Rarement une manche du Championnat du Monde d’Endurance n’aura suscité autant d’interrogations avant le départ : nouvelle réglementation LM P1, fiabilité des débitmètres mais aussi des autos, conditions météorologiques qui s’annonçaient changeantes, plateau pauvre en LM P2, équilibre des performance en GTE-Pro ou encore homogénéité des équipages en GTE-Am. Chaque catégorie avait sa propre interrogation. Au final, les 6 Heures de Silverstone ont été interrompues à 24 minutes de son terme pour cause de pluie trop forte. Si le Toyota Racing avait raflé les 6 Heures de Fuji 2013 sans avoir pu combattre, ce doublé des TS040 HYBRID en terre britannique a été décroché à la régulière. A l’issue des 167 tours de course, Nicolas Lapierre, Sébastien Buemi et le local de l’étape Anthony Davidson ont imposé la Toyota TS040 HYBRID #8 avec une boucle d’avance sur la voiture sœur d’Alex Wurz, Stéphane Sarrazin et Kazuki Nakajima. Pour ses débuts en compétition, la Porsche 919 Hybrid monte sur le podium, grâce à Timo Bernhard, Brendon Hartley et Mark Webber, le trio de la #20 terminant à deux tours. Toyota Racing rafle le prestigieux Tourist Trophy devant 43 000 spectateurs.

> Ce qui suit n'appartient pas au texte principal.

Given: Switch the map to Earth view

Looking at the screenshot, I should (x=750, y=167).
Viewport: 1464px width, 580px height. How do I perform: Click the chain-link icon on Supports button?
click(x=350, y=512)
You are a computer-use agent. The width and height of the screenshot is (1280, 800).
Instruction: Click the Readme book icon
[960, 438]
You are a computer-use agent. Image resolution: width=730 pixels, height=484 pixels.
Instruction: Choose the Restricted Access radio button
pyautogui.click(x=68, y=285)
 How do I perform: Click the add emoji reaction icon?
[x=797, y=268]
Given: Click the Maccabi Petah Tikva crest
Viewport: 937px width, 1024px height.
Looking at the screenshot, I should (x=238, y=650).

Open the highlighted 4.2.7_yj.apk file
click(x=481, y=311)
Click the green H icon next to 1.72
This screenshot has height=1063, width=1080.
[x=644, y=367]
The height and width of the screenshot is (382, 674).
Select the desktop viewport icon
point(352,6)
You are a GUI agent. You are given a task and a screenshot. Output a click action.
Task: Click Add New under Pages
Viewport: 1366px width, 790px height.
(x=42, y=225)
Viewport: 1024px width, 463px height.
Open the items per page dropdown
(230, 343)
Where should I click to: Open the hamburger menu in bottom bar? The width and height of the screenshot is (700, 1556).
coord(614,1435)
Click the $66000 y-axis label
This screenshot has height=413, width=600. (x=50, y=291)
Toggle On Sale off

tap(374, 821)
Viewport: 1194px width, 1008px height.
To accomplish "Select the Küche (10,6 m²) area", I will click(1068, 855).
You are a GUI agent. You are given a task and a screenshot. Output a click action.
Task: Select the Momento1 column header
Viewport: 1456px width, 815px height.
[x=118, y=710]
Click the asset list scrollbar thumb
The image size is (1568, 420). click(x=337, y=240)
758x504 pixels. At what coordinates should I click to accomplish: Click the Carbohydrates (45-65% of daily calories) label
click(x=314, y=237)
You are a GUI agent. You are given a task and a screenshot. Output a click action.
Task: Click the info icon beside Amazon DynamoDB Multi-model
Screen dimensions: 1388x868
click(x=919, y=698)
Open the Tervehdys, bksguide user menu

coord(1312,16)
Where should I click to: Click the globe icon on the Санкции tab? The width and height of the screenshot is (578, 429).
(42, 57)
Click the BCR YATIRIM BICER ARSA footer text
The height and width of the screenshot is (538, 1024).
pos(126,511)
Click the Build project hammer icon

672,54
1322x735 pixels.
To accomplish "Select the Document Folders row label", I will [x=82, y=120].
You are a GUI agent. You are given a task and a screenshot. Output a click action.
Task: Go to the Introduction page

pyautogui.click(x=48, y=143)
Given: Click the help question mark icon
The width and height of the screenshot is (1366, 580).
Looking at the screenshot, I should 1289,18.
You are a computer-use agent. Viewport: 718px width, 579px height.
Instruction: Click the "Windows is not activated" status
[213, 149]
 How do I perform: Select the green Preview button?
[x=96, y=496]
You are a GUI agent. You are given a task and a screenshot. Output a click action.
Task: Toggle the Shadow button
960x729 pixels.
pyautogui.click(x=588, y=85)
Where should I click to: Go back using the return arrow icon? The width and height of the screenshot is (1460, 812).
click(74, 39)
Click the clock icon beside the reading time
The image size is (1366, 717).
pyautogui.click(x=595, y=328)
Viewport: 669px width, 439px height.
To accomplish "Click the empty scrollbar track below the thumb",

Et les Audi ? La marque double championne du monde a vécu un vrai cauchemar à Silverstone avec aucune des deux R18 e-tron quattro à l’arrivée, ce qui n’était plus arrivé depuis le Petit Le Mans 2011. Pire, les deux monocoques sont sévèrement touchées si bien que Audi va devoir redoubler de travail pour amener deux nouvelles autos à Spa dans moins de deux semaines.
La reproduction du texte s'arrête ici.